* _Exercise prompt_: Select all lines holding the word "accomplish" from the entries that follow.

* _Input data_:
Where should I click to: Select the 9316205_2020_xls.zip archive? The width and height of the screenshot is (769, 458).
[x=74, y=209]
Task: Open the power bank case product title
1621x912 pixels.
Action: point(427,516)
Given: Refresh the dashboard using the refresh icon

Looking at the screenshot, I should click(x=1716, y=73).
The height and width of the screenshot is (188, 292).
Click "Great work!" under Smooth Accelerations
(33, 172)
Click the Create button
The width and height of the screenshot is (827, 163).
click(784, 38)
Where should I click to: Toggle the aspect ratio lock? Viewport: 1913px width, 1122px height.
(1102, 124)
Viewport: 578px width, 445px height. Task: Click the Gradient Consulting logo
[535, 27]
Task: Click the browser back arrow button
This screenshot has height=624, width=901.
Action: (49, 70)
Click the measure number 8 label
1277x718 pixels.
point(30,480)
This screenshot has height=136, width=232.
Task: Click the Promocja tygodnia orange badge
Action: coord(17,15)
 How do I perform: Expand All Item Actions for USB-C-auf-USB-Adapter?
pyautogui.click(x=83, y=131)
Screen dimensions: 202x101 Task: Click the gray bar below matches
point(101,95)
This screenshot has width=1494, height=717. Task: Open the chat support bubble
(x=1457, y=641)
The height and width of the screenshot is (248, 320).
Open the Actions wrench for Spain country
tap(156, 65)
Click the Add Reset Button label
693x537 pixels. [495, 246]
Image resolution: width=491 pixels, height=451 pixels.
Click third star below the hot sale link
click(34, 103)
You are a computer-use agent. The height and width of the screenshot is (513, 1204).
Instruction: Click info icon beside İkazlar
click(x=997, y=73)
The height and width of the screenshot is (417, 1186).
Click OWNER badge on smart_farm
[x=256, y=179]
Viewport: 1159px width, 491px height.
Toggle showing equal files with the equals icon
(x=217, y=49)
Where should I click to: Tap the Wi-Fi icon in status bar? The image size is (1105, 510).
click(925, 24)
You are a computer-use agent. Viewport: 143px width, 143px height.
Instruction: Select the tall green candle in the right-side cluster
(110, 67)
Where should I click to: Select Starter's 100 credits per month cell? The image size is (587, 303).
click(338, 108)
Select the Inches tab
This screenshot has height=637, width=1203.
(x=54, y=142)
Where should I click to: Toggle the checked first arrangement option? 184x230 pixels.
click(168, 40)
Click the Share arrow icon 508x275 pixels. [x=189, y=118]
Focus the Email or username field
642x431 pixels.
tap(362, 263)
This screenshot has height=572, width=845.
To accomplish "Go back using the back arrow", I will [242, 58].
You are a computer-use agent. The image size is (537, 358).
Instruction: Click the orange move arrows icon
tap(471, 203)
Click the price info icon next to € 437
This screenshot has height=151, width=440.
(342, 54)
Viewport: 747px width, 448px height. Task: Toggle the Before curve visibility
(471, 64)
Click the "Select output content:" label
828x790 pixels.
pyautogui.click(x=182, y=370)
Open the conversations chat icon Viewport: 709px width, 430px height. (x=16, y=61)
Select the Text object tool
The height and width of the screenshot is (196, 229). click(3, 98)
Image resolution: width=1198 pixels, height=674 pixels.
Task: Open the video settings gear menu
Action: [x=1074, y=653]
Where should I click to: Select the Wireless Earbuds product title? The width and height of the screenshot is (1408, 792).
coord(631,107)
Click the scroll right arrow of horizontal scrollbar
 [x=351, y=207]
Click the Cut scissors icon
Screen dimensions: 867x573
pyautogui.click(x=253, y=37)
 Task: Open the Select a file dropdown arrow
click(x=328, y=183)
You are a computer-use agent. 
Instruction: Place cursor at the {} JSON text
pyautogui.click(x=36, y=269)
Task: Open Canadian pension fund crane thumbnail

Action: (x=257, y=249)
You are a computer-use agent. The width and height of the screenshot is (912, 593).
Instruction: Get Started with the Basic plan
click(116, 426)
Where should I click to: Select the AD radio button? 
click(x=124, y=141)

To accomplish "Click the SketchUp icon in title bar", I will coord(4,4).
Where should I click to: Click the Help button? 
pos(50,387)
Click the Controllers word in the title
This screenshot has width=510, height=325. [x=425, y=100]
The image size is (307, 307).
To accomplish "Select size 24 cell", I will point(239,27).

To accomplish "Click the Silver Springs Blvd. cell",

* _Answer to this exercise_:
To accomplish "Go back using the back arrow", I will [242, 58].
To accomplish "Click the SketchUp icon in title bar", I will coord(4,4).
To accomplish "Select size 24 cell", I will point(239,27).
To accomplish "Click the Silver Springs Blvd. cell",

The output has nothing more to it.